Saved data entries
§ §

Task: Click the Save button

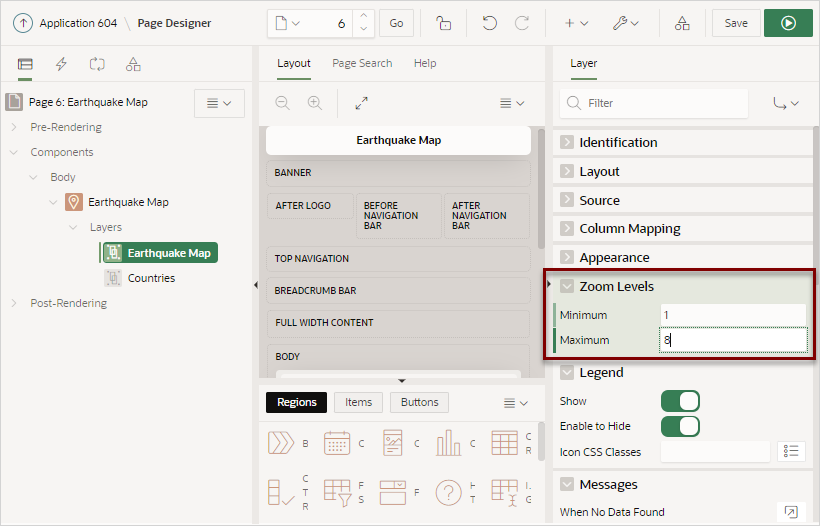Action: (x=736, y=23)
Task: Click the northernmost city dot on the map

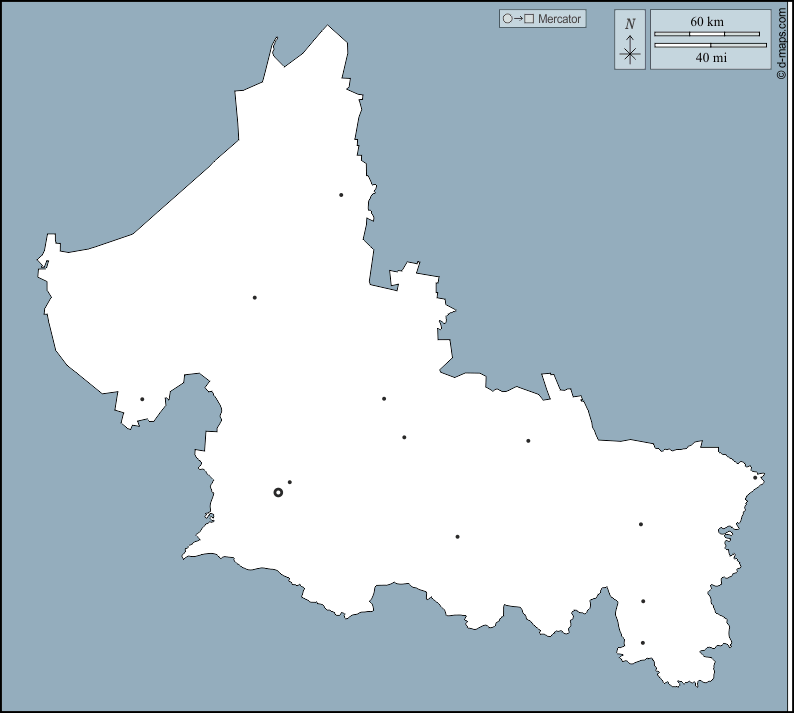Action: (x=341, y=195)
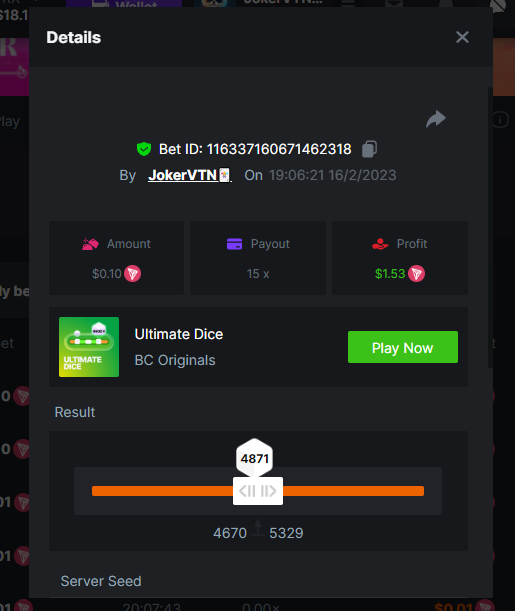The height and width of the screenshot is (611, 515).
Task: Copy the Bet ID with copy icon
Action: point(369,149)
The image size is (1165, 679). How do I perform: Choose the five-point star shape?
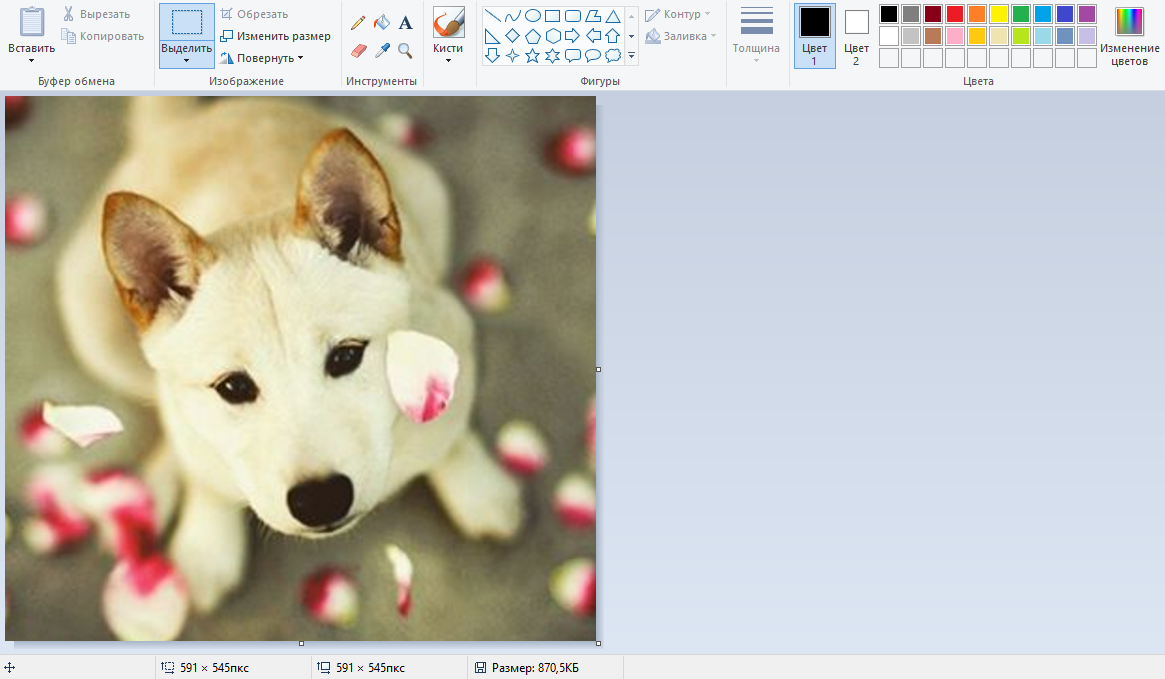(x=533, y=56)
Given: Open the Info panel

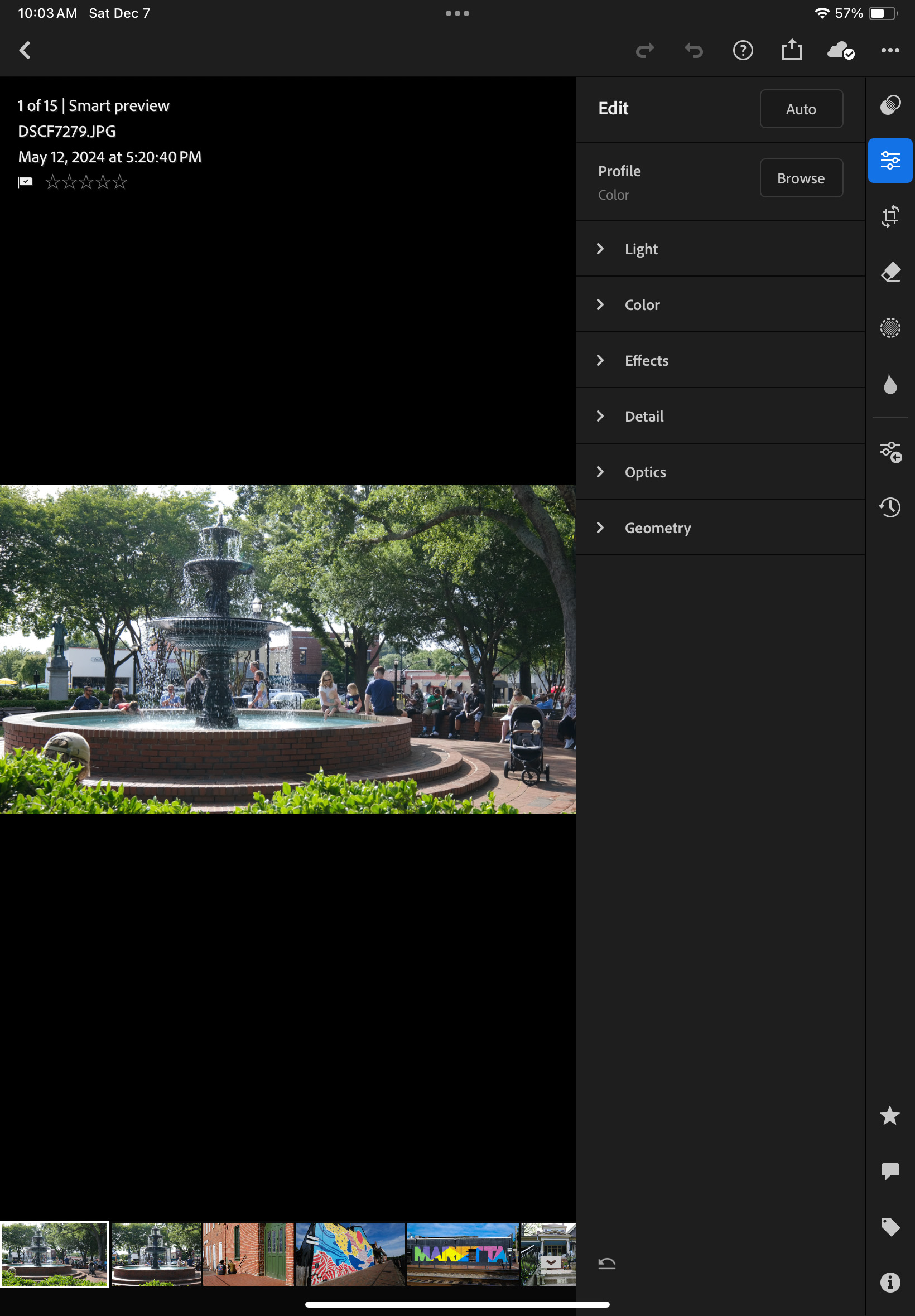Looking at the screenshot, I should [x=889, y=1281].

§ §

**PROBLEM TO WORK ON**
If a record holds a picture, leave the picture out and copy the rest exactly.

**ANSWER BOX**
Task: Click the Save button

Action: (x=736, y=23)
Task: Click the northernmost city dot on the map

Action: (x=341, y=195)
The height and width of the screenshot is (611, 515).
Task: Copy the Bet ID with copy icon
Action: point(369,149)
The image size is (1165, 679). How do I perform: Choose the five-point star shape?
(x=533, y=56)
Given: Open the Info panel

Looking at the screenshot, I should [x=889, y=1281].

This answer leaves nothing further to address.